Get outbred: Genetic diversity in laboratory gerbils
Biologists rely on animal models to answer important questions that can’t be addressed with cells in a dish. Often, these animals are deliberately inbred; a less diverse population of animals means that data obtained from experiments with these animals will be less noisy and easier to interpret, so fewer animals are needed for meaningful results. Other “non-model” organisms like hamsters and gerbils are usually outbred. In theory, this means that the animal population being used has greater genetic variation, but in practice, it simply means that siblings are not intentionally mated to create truly inbred strains. In a report published in G3: Genes|Genomes|Genetics, Brekke et al. set out to determine the amount of genetic variation in separate colonies of supposedly outbred Mongolian gerbils (Meriones unguicalatus).

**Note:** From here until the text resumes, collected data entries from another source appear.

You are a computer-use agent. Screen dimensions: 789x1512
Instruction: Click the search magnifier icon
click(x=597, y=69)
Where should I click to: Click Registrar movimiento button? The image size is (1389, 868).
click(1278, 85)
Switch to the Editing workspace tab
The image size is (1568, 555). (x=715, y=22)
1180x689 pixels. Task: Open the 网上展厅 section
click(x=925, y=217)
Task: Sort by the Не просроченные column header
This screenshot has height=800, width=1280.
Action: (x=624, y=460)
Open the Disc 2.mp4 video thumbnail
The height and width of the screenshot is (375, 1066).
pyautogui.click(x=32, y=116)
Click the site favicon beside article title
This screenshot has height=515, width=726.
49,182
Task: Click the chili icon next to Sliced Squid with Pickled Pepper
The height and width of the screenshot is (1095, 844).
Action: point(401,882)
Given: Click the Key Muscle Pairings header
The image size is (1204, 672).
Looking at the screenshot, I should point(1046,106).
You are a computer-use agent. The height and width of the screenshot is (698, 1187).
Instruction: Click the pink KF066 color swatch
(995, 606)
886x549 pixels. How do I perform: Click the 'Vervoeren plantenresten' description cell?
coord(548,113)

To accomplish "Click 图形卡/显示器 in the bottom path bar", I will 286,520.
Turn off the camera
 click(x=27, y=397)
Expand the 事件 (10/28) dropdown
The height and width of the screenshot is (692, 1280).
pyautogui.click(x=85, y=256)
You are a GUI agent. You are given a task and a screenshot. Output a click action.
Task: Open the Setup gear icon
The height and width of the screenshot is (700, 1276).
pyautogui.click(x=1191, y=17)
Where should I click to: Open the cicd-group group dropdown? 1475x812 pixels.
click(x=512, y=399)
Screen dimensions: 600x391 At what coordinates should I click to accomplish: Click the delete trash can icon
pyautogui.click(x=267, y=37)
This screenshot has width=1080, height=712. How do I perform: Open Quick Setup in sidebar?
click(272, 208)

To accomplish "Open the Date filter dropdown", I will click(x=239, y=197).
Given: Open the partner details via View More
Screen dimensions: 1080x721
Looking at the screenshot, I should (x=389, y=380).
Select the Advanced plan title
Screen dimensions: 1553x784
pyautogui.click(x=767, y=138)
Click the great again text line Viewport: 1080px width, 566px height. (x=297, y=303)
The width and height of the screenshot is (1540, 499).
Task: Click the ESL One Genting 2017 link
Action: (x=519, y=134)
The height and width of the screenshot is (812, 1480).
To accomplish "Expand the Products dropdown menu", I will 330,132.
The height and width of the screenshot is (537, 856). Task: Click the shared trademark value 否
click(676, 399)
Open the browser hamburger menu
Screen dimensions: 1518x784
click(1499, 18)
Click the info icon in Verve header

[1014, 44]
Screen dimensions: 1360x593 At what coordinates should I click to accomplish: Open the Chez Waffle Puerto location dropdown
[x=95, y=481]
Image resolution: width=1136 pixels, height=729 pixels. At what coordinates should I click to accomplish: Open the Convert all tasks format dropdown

The authors used high-throughput sequencing to identify single-nucleotide polymorphisms (SNPs) in three separate colonies of gerbils. They found that each population had unique SNPs, suggesting genetic divergence between the populations. This is particularly noteworthy because all three colonies were started using gerbils purchased from the same source—so, ostensibly, they should be genetically indistinguishable. The authors point out that the realities of maintaining an animal colony make it impossible for such similarity to be maintained long term; animals are moved, new colonies are started, and logistical and ethical realities all mean that divergence due to genetic drift and founder effects is the rule, not the exception.
That isolated colonies can harbor dramatic genetic differences may contribute to the so-called replication crisis. If two independent researchers believe they are using genetically identical populations—but they’re not truly the same—their results can be inconsistent or unrepeatable. For example, previous reports have stated that genetic diversity in gerbil populations is relatively low, but these reports are biased by divergence in the “outbred” population being studied. While isolated colonies of laboratory animals are susceptible to becoming less genetically diverse, Brekke et al.’s findings suggest that diversity is maintained across many different populations. Effective breeding using different colonies could capture a range of diversity more representative of wild populations.
Although animal models are often described as either “inbred” or “outbred,” perhaps merely labeling a model as “outbred” is misleading. The authors recommend using sequencing to characterize variation within laboratory animal populations before designing studies, allowing the results to be properly interpreted.